The following basic strategy is an example of how this can be accomplished:
- Create “buckets” representing the high-level record series areas.
- Group record series members within the “bucket” into categories based on function and comparable disposition schedules.
- Define and assign a common disposition strategy to each functional area that is representative and compliant for all record series members.
This concept is probably better understood using a simple example, lets use the following scenario as an illustration:
- You have 5 different high-level record series groups.
- Each series group has 100 individual members.
- The schedule for each member ranges from temporary dispositions of 1 month to 10 years to permanent records with a duration of 25 years or more.
- Each of the record series contain members that share a common purpose or function.

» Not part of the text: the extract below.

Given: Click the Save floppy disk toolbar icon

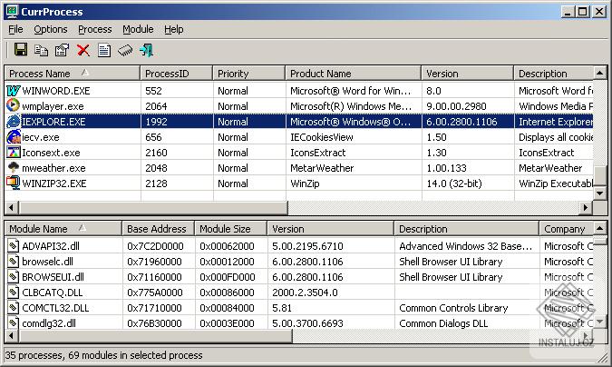Looking at the screenshot, I should tap(21, 50).
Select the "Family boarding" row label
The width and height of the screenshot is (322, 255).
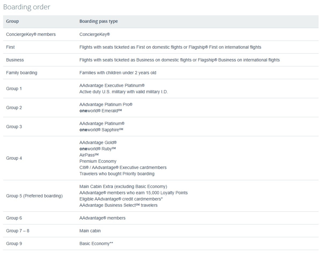(x=21, y=73)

Using this example some basic consolidation steps would be:
- Define each high-level record series group as a separate “bucket”.
- Within each bucket you can create categories based on function such as whether the members are administrative, case related, procedural, etc.
- Within each of these sub-groups you would start to combine your applicable members based on corresponding disposition schedules. For example, within a record series “bucket” if you have 25 members that are administrative records and they have temporary dispositions with durations ranging from 3 months to 5 years you can create a single retention policy with a disposition strategy of destroy/delete after 5 years and include each of these members under the policy. By doing this you only need a single policy that can apply to 25 members instead of having 25 separate retention policies.
- Follow a similar process for each high-level record series and you can turn, what was in the case of our example, 500 individual retention policies into a number that is much more manageable making it easier to control and disposition your formal records.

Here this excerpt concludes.